27.8.07

metafísica do pinball


1. A máquina e a mesa

A máquina de pinball é uma realidade física: duas caixas de madeira recheadas de parafernálias mecânicas, elétricas e (posteriormente) eletrônicas. Ela é montada por operários numa fábrica segundo determinadas instruções. Ela está submetida à segunda lei da termodinâmica, ela se gasta, se quebra, se corrompe. Ela pode ser consertada e restaurada com base em aportes externos. Ela é barulhenta e colorida.

A mesa de pinball é uma realidade lógica: um plano ou esquema que contém a localização precisa dos elementos do jogo e de suas funções. Ela é desenhada por engenheiros no papel ou no computador. Seu suporte físico está submetido à entropia, mas ela mesma não se gasta nem se quebra, e a partir dela pode-se gerar um número indefinido de máquinas. Ela pode ser modificada e dar origem a uma nova configuração. Ela é silenciosa e sem cor.

A máquina é concreta, a mesa é abstrata. Ou então: A máquina é a máquina concreta, a mesa é a máquina abstrata. Sem elas não haveria pinball; mas o jogo de pinball depende de alguma coisa que não é lógica nem física. O jogo de pinball é um certo desnível, uma certa diferença de potencial: uma inclinação que afeta a mesa e a máquina embora não pertença a nenhuma das duas. A inclinação pode até pertencer à mesa, mas apenas como uma instrução de montagem, e não como um dos elementos do jogo; ela pode até pertencer à máquina, mas como um puro acontecimento que a afeta como um todo, e não como mais um de seus componentes.

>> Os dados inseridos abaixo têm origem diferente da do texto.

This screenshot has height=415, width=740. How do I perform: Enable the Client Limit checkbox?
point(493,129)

A inclinação é nela mesma um quase-nada: nem coisa, nem idéia, nem imagem, nem palavra. Sem ela, no entanto, jamais se teria jogado uma única partida de pinball.

2. Metafísica do pinball

O pinball, reduzido à sua essência, é um desnível em função do qual a bola cai. A inclinação do plano submete uma esfera de aço aos apelos da força de gravidade: singelo acontecimento que não apenas torna possível o pinball, mas lhe dá um caráter épico.

O primeiro desafio é manter em jogo uma bola que invariavelmente cai e volta a cair: fazê-la dançar, zombar da gravidade até que a esfera percorra a trajetória fatal que a colocará fora do alcance. Ao tirar do jogo, uma a uma, todas as bolas, a força de gravidade produz entropia no sistema: máquina zerada, muda, inerte. Game over. Se cada bola é um lance de dados, a partida é a própria possibilidade de lançar os dados; mais do que tentar impedir que a bola caia, o jogador tem que se esforçar para ganhar bolas e/ou partidas extras. O segundo desafio, pois, é vencer a máquina, ou seja, vencer a entropia: fazer com que as bolas que se joga façam a bola retornar.

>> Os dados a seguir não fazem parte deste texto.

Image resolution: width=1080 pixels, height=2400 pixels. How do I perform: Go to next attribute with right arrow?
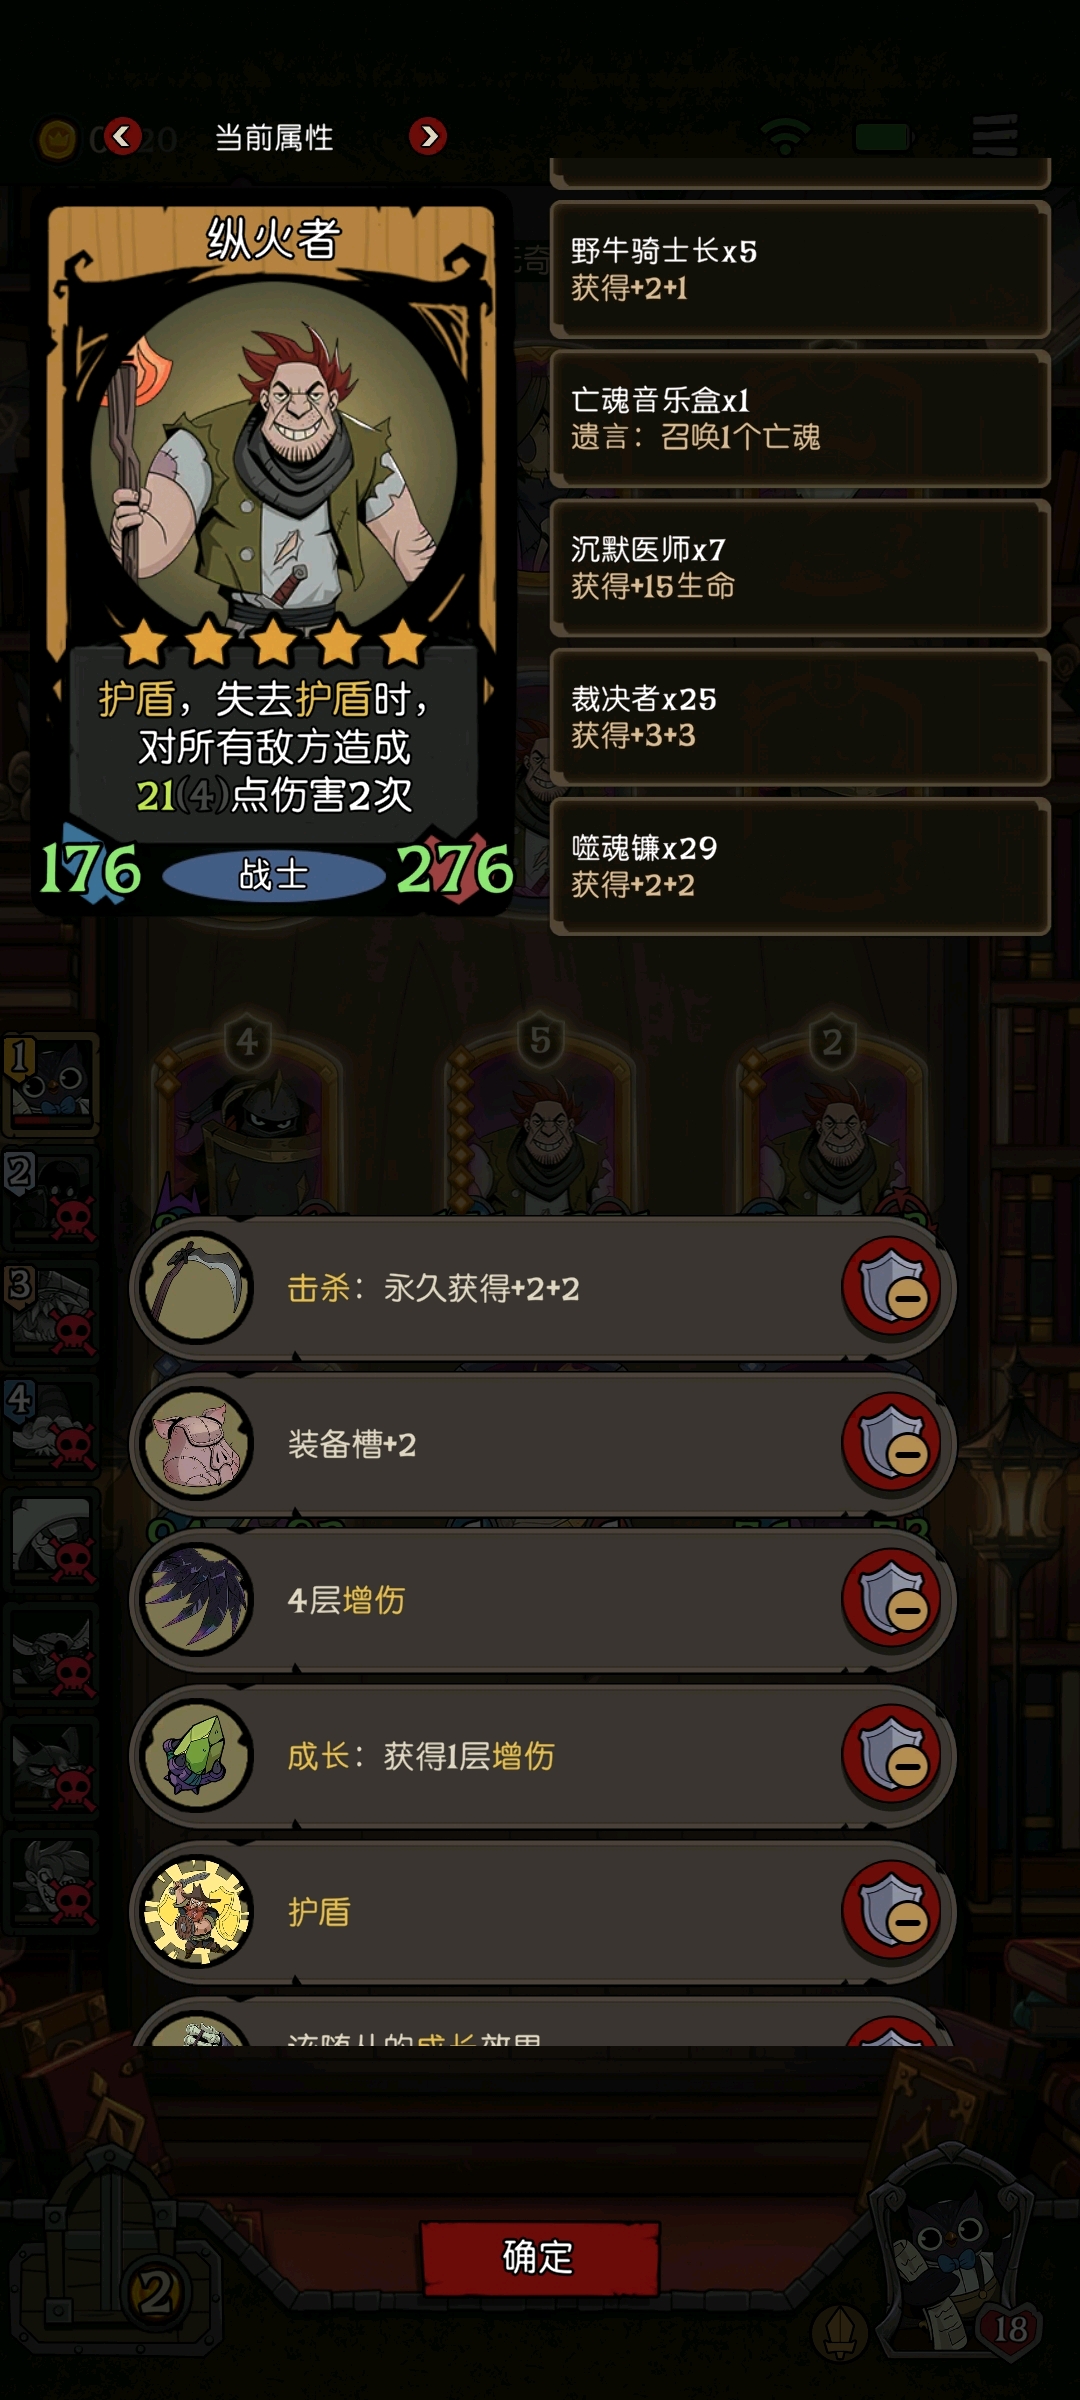[x=428, y=135]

À diferença dos jogos de violência nos quais o único objetivo é sobreviver diante de uma pilha de cadáveres, o pinball é um jogo metafísico. Seus dois monstros abstratos, gravidade e entropia, são como o labirinto de Borges: muito mais implacáveis do que qualquer bicho-papão cuja figura assombra a imaginação das crianças. O pinball narra, a cada partida, duas batalhas correlatas e simultâneas que são os desafios do vivo e da própria vida: rodopiar intensamente até cair; e não cair sem antes produzir, no lance de dados, o retorno do próprio lance de dados.